Costa-Gavras s’attaque à la Guerre d’Algérie

Fidèle à son goût pour les sujets engagés, Costa-gavras s’attaque cette fois aux abus militaires français pendant la Guerre d’Algérie. On retrouve ainsi le réalisateur d’Amen sur le premier long-métrage de Laurent Herbiet, Mon Colonel, pour lequel il endosse sa casquette de scénariste et co-signe avec Jean-claude Grumberg une adaptation de l’ouvrage éponyme de Francis Zamponi.

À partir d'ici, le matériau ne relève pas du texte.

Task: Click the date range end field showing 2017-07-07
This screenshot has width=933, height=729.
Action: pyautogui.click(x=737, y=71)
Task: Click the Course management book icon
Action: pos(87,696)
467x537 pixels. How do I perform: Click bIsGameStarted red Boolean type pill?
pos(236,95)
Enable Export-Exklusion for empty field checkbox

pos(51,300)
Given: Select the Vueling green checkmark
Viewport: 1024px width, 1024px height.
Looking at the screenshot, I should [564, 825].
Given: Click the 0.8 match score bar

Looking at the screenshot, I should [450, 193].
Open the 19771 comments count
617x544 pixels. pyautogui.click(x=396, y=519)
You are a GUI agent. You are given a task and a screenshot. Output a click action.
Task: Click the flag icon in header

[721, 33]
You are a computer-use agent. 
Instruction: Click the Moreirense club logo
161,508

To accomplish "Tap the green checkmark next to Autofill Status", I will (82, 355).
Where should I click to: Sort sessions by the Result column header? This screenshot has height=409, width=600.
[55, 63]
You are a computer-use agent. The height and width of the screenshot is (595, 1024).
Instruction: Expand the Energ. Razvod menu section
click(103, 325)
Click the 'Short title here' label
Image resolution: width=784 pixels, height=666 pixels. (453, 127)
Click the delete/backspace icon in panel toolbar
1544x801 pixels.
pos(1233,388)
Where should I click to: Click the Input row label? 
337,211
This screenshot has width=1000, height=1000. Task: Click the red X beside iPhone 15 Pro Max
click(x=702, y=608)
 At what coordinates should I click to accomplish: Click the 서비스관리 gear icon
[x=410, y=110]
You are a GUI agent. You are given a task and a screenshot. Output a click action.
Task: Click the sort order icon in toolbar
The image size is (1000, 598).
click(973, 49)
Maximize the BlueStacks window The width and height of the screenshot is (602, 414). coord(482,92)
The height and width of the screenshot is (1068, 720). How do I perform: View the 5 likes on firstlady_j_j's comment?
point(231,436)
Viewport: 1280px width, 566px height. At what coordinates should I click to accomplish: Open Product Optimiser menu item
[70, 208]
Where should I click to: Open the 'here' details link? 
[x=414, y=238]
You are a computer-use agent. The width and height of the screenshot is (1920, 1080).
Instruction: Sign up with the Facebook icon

L’intrigue débute en 1995, à Paris, alors que le colonel en retraite Raoul Duplan est retrouvé assassiné chez lui, une balle dans la tête. Quelles sont les raisons de ce meurtre ? Pour les comprendre il faut remonter dans le temps. 1956, Saint-Arnaud, Est de l’Algérie. En pleine guerre d'Algérie, Guy Rossi, vingt ans, licence de droit en poche, résilie son sursis et prend ses fonctions sous le commandement direct de Duplan. Bientôt, le jeune lieutenant devient le bras exécutif de son supérieur dans l'établissement d'une justice "spéciale", dont font partie les séances de torture. Subjugué par le personnage du colonel, Rossi se transforme, peu à peu en bourreau. L'acte de torturer n'apparaît plus comme une perversité monstrueuse, mais comme le prolongement logique de la justice.
Une justice qui rattrapera Duplan quarante ans plus tard.
Le tournage débute cette semaine entre l’Ile-de-France et l’Algérie et réunit Olivier Gourmet (prochainement sur les écrans dans Les Brigades Du Tigre), Robinson Stévenin (La Petite Lili), Eric Caravaca (La Raison Du Plus Faible), Bruno Solo ou encore Cécile De France, fraîchement Césarisée pour son interprétation dans Les Poupées Russes.
Avec un tel sujet et une telle collaboration, la première réalisation de Laurent Herbiet (premier assistant d’Alain Resnais sur Pas Sur La Bouche) pourrait bien être une réussite. Espérons qu’il saura conserver le ton engagé et politiquement dérangeant du livre.